Tropical rainforest destruction has caused not only drastic economic, social, and environmental changes in many countries in recent years, but has also exacted a heavy toll through an increase in infectious diseases such as malaria. The Center for Human Ecology, Environment and Infectious Disease (CHEEID) is charting the impact of social and economic factors and of environmental change, such as deforestation, on infectious diseases. This fundamental research will provide the basis for scientifically sound health and environmental policies.
Initial research activities have focused on the Amazon River Basin of Brazil and on three insect-transmitted diseases-malaria, leishmaniasis, and yellow fever. The project Land Use and Health in the Amazon is the first intensive study to integrate health and environmental factors in an effort to guide settlement in the Amazon basin. Developed as a collaborative effort among Yale scientists and colleagues from Brazilian institutions, this project focuses on the relationship between insect transmitted diseases and deforestation, and on sustainable land-use for socioeconomic development. The multidisciplinary project is set in the frontier settlements of the state of Rondonia and in the floodplain communities of the Amazon estuary in Pará, Brazil. Two research projects are currently in progress through CHEEID: A soil and vegetation characterization of the tidal floodplains, and a socio-economic study in the Amazon estuary of Pará, Brazil.

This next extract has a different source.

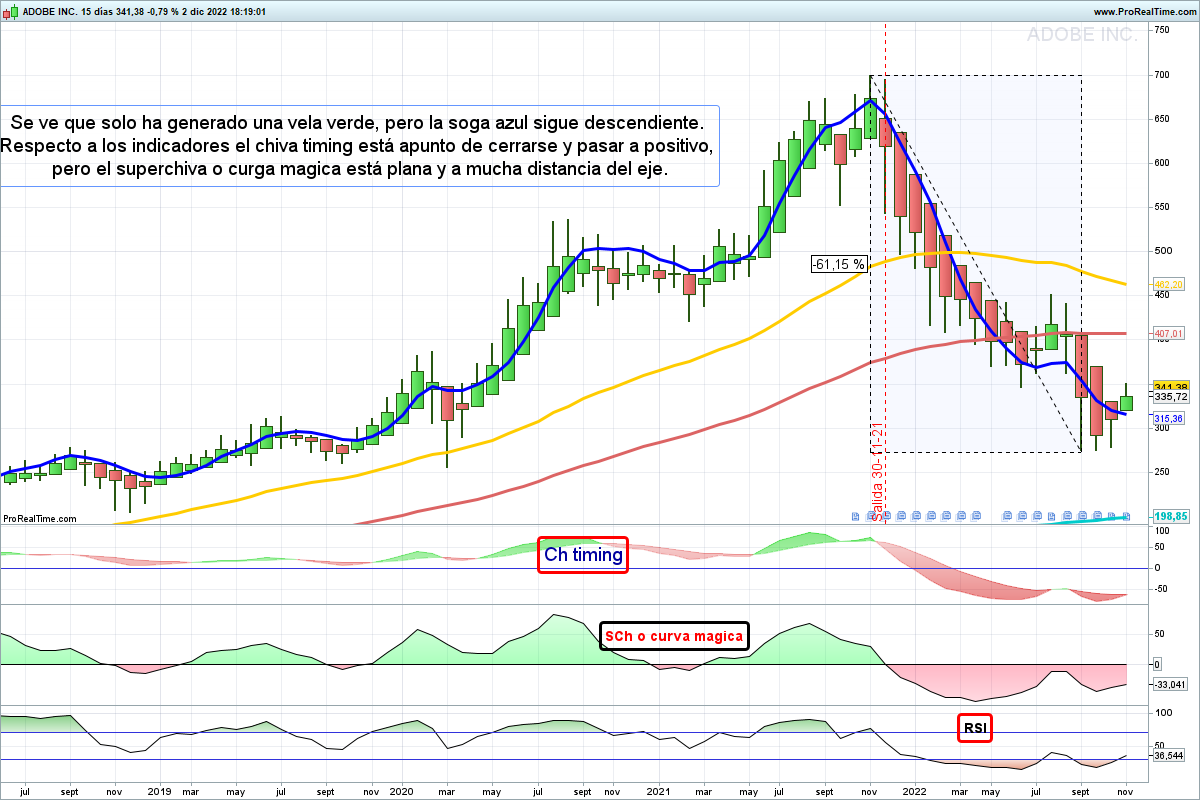Open the rightmost news document icon
Image resolution: width=1200 pixels, height=800 pixels.
[x=1126, y=516]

However, with the 1994 departure of Professor Burt Singer, CHEEID Director and Dean of Epidemiology and Public Health, the Center is now re-assessing the direction that new research will take.

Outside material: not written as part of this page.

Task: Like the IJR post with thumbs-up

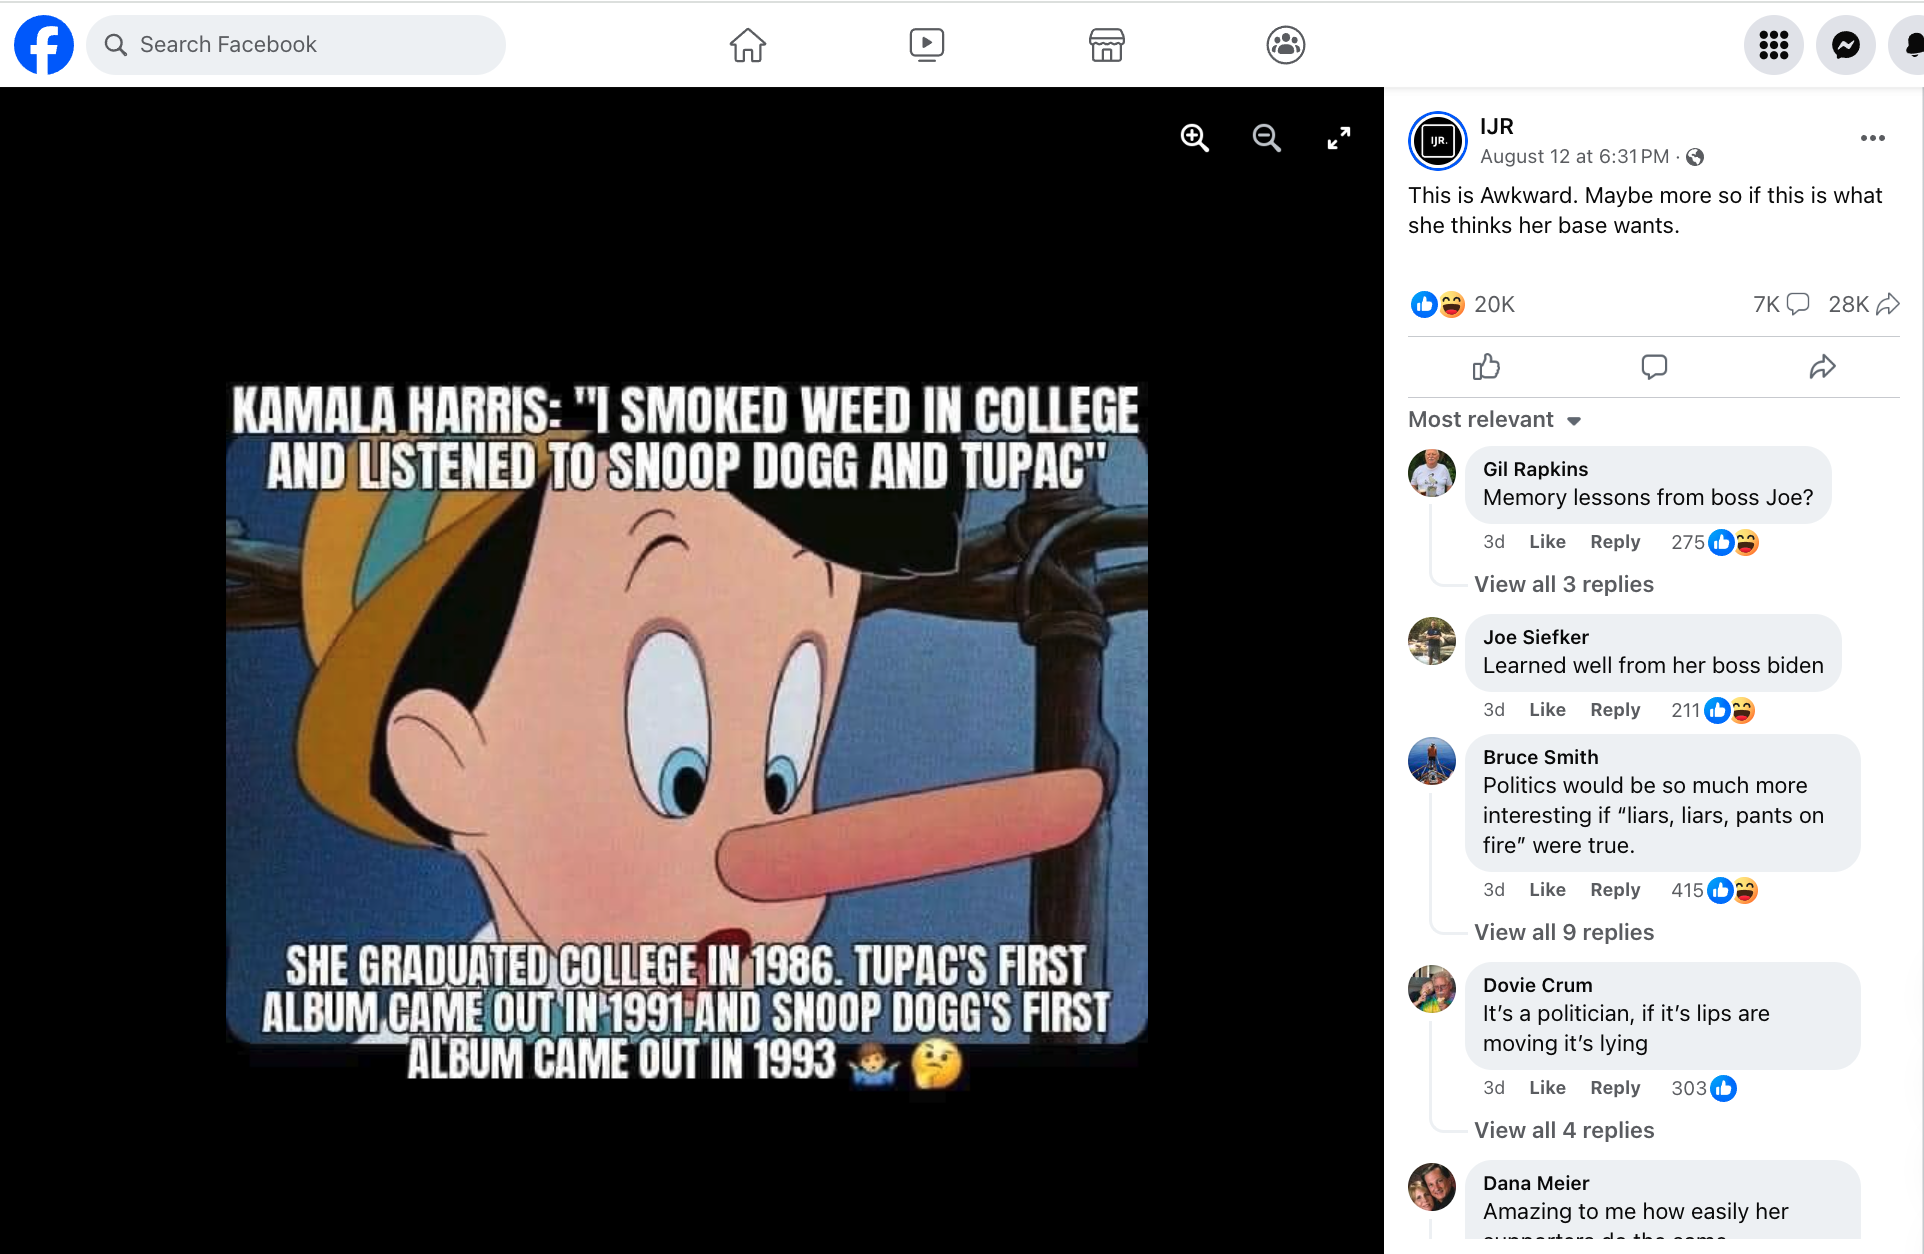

The Center for Molecular Ecology and Systematics (CMES) will further develop and utilize the latest advances in molecular biology to rapidly survey the genetic status of natural populations. In addition to providing a focus for the development of new technology, the Center will serve the increasingly important demands of the community of ecologists, conservation biologists, and evolutionists for access to such tools. In carrying out their work, Center researchers intend to ultimately build a molecular collection destined to become a new division of the Peabody Museum of Natural History. This Center's programs await the construction of the new Environmental Sciences Facility.